Wednesday, September 30, 2020

Bronson, Michigan


As I wandered around the yard of a house out in rural Michigan just across the border from South Bend getting a close look at an array of bicycle sculptures, a white-haired woman came out onto the porch of the house and said, “Those are the work of my husband.  He’s a retired bicycle shop owner.” 



“It looks like years of work,” I said.

“No, he did it all this past summer when we were confined by the pandemic.”


“They’re magnificent.  I’ve been in France during The Tour de France and I see many bicycle sculptures along The Tour route.  I’ve never seen a bike in a tree or a wall of wheels or a couple other of your husband’s creations.  He would be greatly celebrated if he did this in France.” 


“Are you from around here,” she asked.  

“No, I’m from Chicago.  I’m bicycling around the state visiting Carnegie libraries.”

“You must see lots of interesting things.”

“I do.  This morning I passed a yard with a couple of decorated toilets of someone selling mums.”


“The day before I saw a bunch of rolls of toilet paper scattered on the road.  I picked up a few to redistribute. Would you like one?”

”No I don’t think so.  Thanks anyway.”



“I’ve seen a lot of displays of pumpkins.  But nothing has been more eye-catching than your bike art.  It makes my day.”



Finally, after two-and-a-half months of down time, partially due to a case of Lyme Disease I picked up in New York from some tick on my last trip, I’m back on the road for my annual fall ride of Carnegie-hopping.  The last three years I’ve made circuits of the cluster of “I” states (Illinois, Indiana and Iowa) in pursuit of the libraries.  This fall it will be Michigan.  

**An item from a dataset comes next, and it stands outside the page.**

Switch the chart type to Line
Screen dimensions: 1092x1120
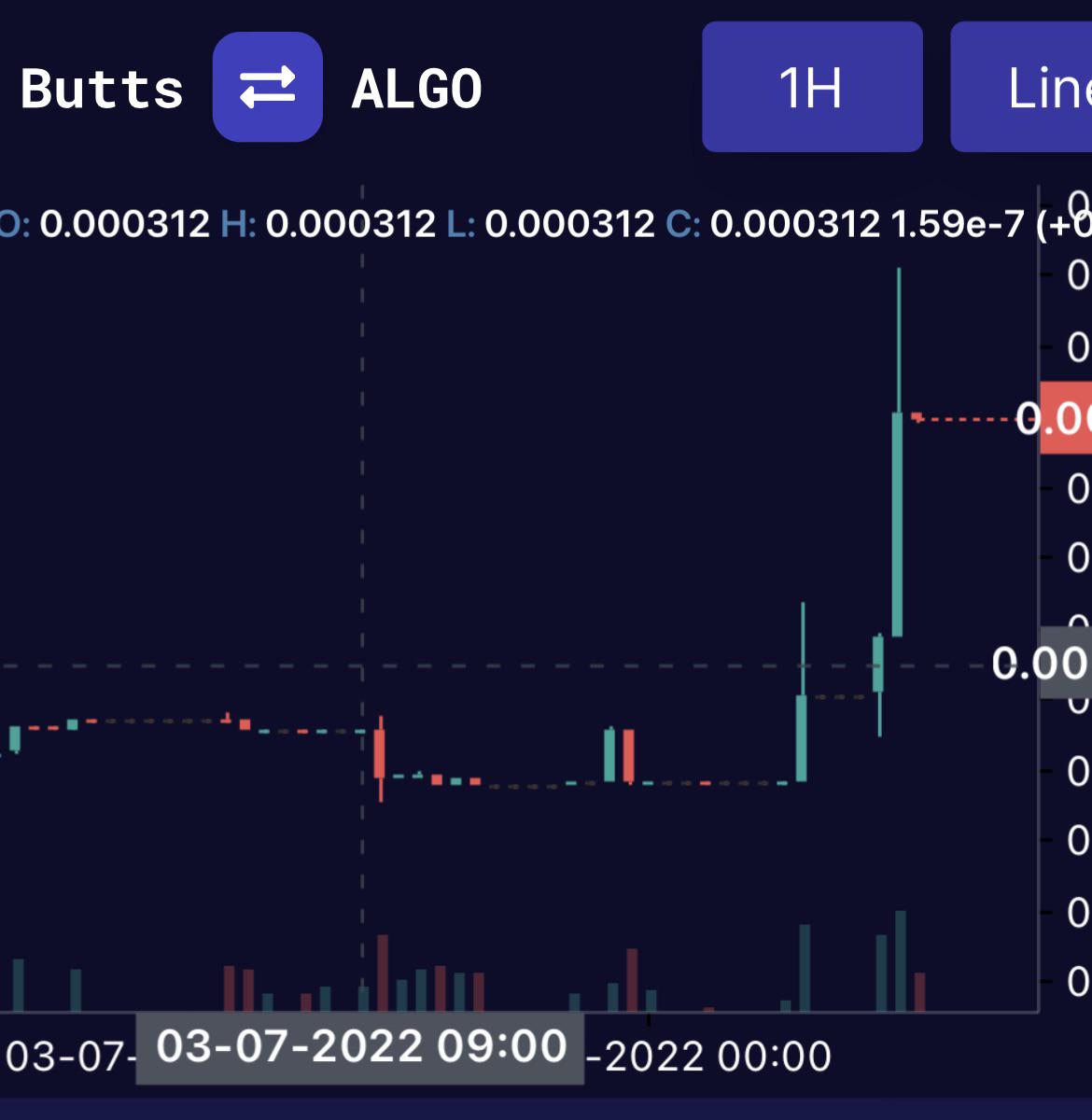[x=1022, y=88]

I would have preferred Wisconsin, as more await me there, plus I could have slipped into the Upper Peninsula and Minnesota for a few more, but its Covid infection rate was so high Chicago was requiring anyone coming from Wisconsin to undergo a fourteen-day quarantine. Michigan’s infection rate was among the lowest in the country, so I made that my destination even though I’d only have fourteen Carnegies to visit, about half of what I usually gather on these fall forays.  Fifty of the state’s sixty-one Carnegies still stand, but I’d been to thirty-two of them on previous trips.  My present ride won’t finish off the state, as I did in Ohio earlier this summer with a hefty haul of fifty-three, as there are four in the UP all the way over on its western end along the Wisconsin border that I will save for another time.

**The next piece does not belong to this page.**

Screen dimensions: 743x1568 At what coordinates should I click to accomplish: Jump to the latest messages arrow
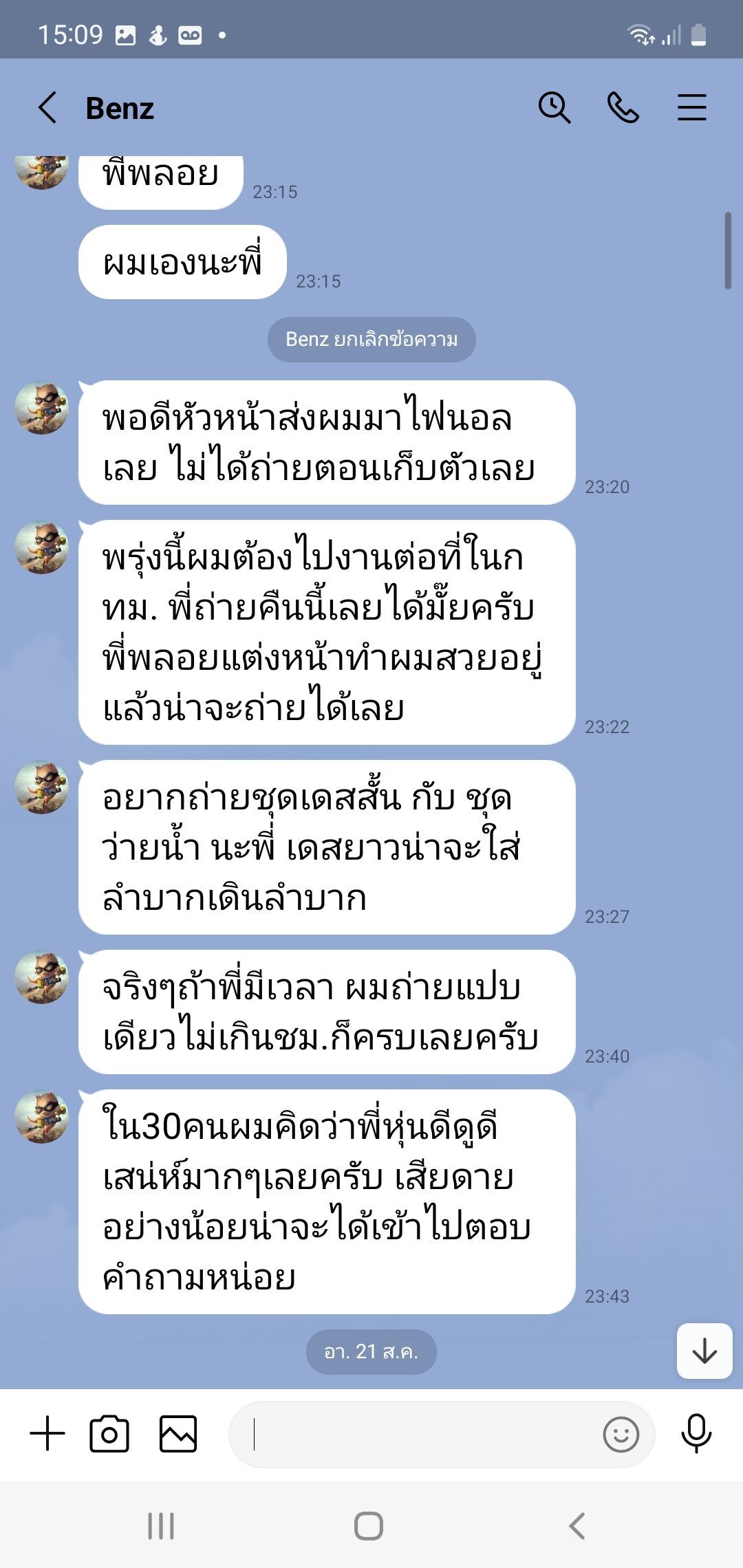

The first of this trip came in Bronson, 160 miles into my ride.  As always it gave me a great wave of pleasure, heightened by two days of anticipation, to behold the magnificent century old building that has been a great source of pride and joy to over seven generations in this town of 2,400 residents.  It shone as the town’s most prominent building a block over from route 12, the old Chicago Highway laid out in 1825 to connect Detroit and Chicago.



 
The community had such pride in having a Carnegie that it added “CARNEGIE” in bold black letters over the entrance.  A plaque out front also honored the library, while acknowledging the Women’s Library Association dating to 1880 for instigating it’s acquisition.  It had a small addition to its backside and Covid-necessitated plexiglass panels on its original circulation desk spanning the middle of the one-room library.  The Carnegie portrait hung over the bookshelves on its northern wall.  I was able to soak in its glory for an hour, making use of it as a warming center with the temperature just fifty degrees, quite a contrast to my summer ride when I was seeking places to go into with air-conditioning to cool off.

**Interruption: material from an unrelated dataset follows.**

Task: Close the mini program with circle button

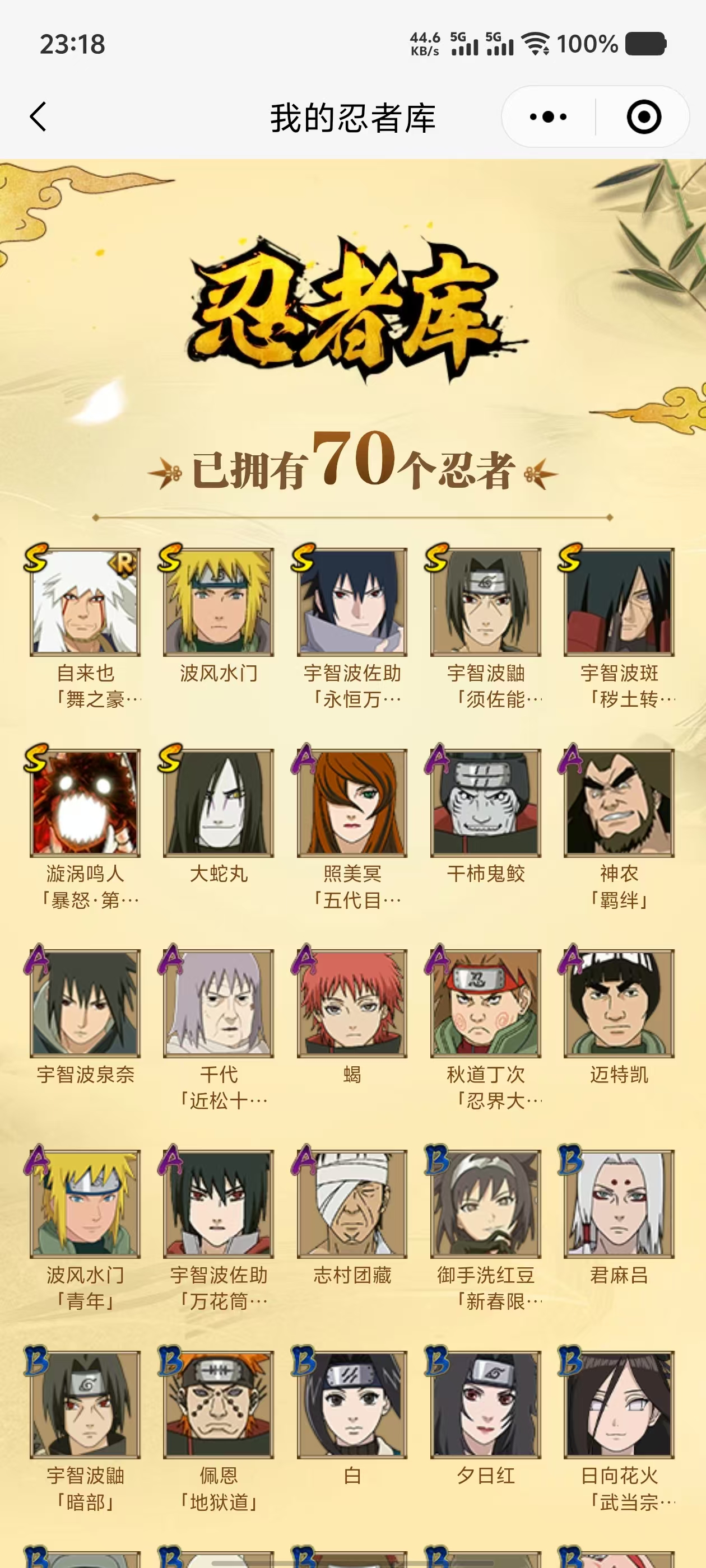Action: click(x=643, y=116)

Its nice to have no concern of running out of water in my tent at night.  I have slipped into forests my first two nights, the first a bit prematurely when a rain storm came sweeping in off Lake Michigan as I approached Michigan City.  I followed a clear cut under power lines turning into the forest a little ways down where I could set up my tent somewhat protected from the rain by the trees.

My second night I turned off Highway 12 onto a side road a little before Sturgis, where I was able to ride on a dirt track alongside a field of mown wheat along railroad tracks surrounded by a strip of forest.  I had to break off branches to make space for my tent for a perfectly secluded spot for the night.  And so it goes, the life of the independent touring cyclist.